* _Passage shown_:
◇ ◇ ◇

Walter came into this world graced with many gifts chief among these were a sonorous voice, a remarkable gift for music and perfect pitch; facts which no doubt have some bearing on his success in a variety of careers. 

One of Rochester New York’s best known voices he is most remembered for his career in radio which began in 1946.  During his two decades at WHAM, Rochester’s 50,000-watt clear channel station heard throughout 38 states and Canada, Walter built up a loyal following with some of the station’s most popular programs which he wrote, produced, directed and narrated.

On air staff at WHAM circa 1972 from left to right: David A. Sennett, Tom Gallagher, Ed Hasbrouck, Mike Morgan, Walter Dixon, Ed Grimsly and Tom Badger.

◇ ◇ ◇

* _Tasks and exercises_:
[1] Please repeat everything in the passage about Walter from "Walter came into" down to "variety of careers.".
[2] According to the passage about Walter, in what year did his radio career begin?

* _Raw data_:

◇ ◇ ◇

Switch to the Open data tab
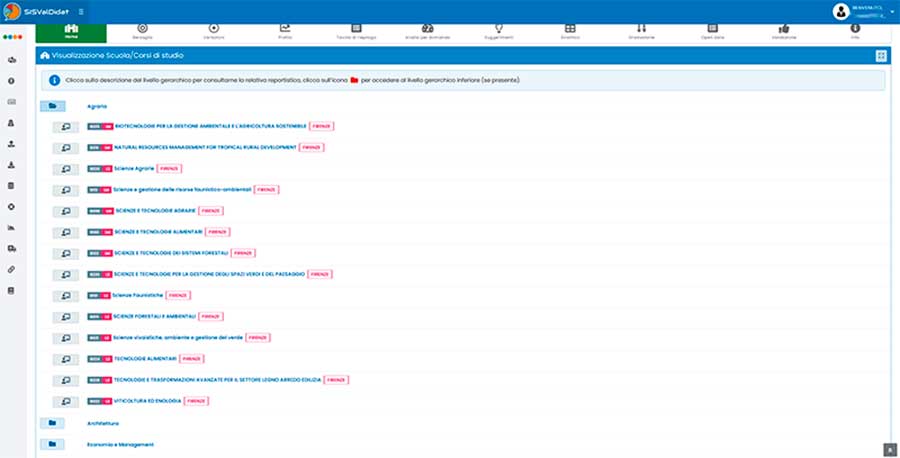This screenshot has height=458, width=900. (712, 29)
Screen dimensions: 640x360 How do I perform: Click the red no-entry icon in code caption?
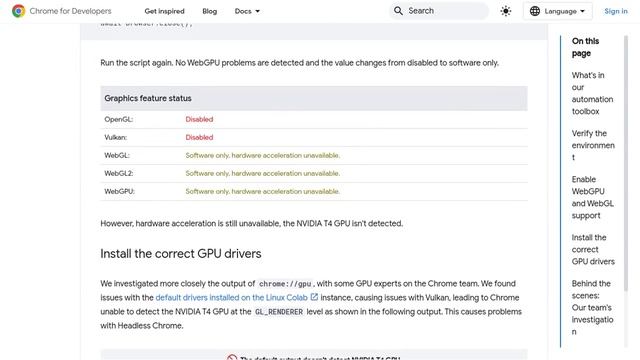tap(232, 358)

◇ ◇ ◇

* _Results of the exercise_:
[1]
Walter came into this world graced with many gifts chief among these were a sonorous voice, a remarkable gift for music and perfect pitch; facts which no doubt have some bearing on his success in a variety of careers.

[2] 1946